Work required
Answer these from the passage on the continuous casting of steel:
(a) What material is the continuous casting ingot mould made of?
(b) Which gas is given as an example of the protective gas introduced under pressure into the conduit?
(c) Which patent describes the continuous casting nozzle with a rotating jet?

The following description makes more specific reference to the continuous casting of steel. However, this choice is only an example and does not entail any limitation of the invention.

The invention also relates to the product with improved mechanical features obtained by the method.

STATE OF THE ART

The technique of the continuous casting of steel is well known. It essentially consists in feeding molten steel from a ladle or from a tundish into a cooled copper or copper-alloy mould called “continuous casting ingot mould”, the latter being open at its bottom end, and in extracting from this opening an ingot in the form of a partly solidified continuous sheet.

In general, the molten steel is fed into the ingot mould by means of at least one nozzle, i.e. a generally tubular element positioned between the tundish and the ingot mould. The bottom end of the nozzle is usually provided with one or two outlet apertures located on the axis of the nozzle or on the sides, and comes out below the level that is free of molten steel present in the ingot mould.

Developments of the nozzles are also known that are intended to achieve improved cooling of the too hot molten steel coming from the tundish. The aim is to obtain steel in the form of a paste upon its entry into the ingot mould. These nozzles may in particular comprise a heat exchanger with a water-cooled copper tube or even a deflector or a dome. The latter has the purpose of forcing the overheated steel to trickle down in a thin layer along the walls of the nozzle, which allows to significantly increase the area of thermal exchange. The cooling of the conduit ensures the removal of the excess heat from the steel and causes the appearance of a solid fraction which turns the steel into a paste upon its entry into the ingot mould. The introduction of a protective gas under pressure, for example argon, in the conduit causes an overload that prevents any air flow by the molten steel, which would lead to its oxidisation or to the formation of alumina and the clogging of the nozzle. This technique described in patent EP-B-269-180 is called casting with a hollow jet or by means of a HJN or hollow jet nozzle.

Another development, described in patent EP-B-605 379, relates to the injection into the hollow jet of some quantity of finely divided metal material by using a non-oxidising gas as a vector at a slightly higher pressure relative to atmospheric pressure in order to prevent any entry of air. Depending on the case, the aim is to obtain refinement of the solidification structure by creating new solidification seeds or a modification of the basic chemical composition of the steel.

A continuous casting nozzle with a rotating jet is also known, as described in patent BE-A-101 20 37, and composed of a vertical conduit with a distribution device or dome in its upper part, whose function is also to divert the metal entering the nozzle towards the internal surface of said conduit and which comprises three arms arranged in a star pattern relative to the nozzle axis and canted relative to the horizontal. These arms are configured so as to impart a helicoidal rotary motion along the inner wall to the molten steel. The molten steel then comes out through two side outlets in the nozzle at a speed that is significantly lower than that obtained with a conventional nozzle with the same flow, which improves the quality of the ingots extracted (less inclusions and less gas bubbles).

Record excerpts
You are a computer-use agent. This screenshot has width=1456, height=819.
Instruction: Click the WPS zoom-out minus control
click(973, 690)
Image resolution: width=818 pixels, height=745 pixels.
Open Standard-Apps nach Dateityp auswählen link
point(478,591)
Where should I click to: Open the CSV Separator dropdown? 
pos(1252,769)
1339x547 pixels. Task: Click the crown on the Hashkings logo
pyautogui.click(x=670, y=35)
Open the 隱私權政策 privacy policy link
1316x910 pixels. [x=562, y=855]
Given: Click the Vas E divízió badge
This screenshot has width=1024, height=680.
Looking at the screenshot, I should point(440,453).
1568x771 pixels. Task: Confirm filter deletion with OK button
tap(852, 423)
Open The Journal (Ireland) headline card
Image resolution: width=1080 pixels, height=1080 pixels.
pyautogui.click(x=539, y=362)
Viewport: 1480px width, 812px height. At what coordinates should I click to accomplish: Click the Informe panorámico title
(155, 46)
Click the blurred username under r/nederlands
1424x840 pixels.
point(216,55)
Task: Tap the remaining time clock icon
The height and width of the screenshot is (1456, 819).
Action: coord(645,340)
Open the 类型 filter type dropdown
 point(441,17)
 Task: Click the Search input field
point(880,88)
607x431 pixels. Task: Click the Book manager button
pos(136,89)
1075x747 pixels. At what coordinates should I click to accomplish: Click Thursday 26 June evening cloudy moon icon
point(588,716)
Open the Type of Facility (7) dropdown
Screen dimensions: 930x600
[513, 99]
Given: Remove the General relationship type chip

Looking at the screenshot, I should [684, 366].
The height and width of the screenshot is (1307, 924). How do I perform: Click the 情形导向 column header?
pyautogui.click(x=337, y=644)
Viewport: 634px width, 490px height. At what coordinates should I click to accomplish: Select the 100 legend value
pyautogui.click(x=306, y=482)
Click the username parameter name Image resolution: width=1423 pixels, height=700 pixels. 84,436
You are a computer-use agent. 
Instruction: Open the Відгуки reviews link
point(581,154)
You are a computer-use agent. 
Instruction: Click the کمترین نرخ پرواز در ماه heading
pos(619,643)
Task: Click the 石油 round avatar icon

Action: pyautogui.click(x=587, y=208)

Worked solution
(a) Copper or a copper alloy, and it is cooled.
(b) Argon.
(c) BE-A-101 20 37.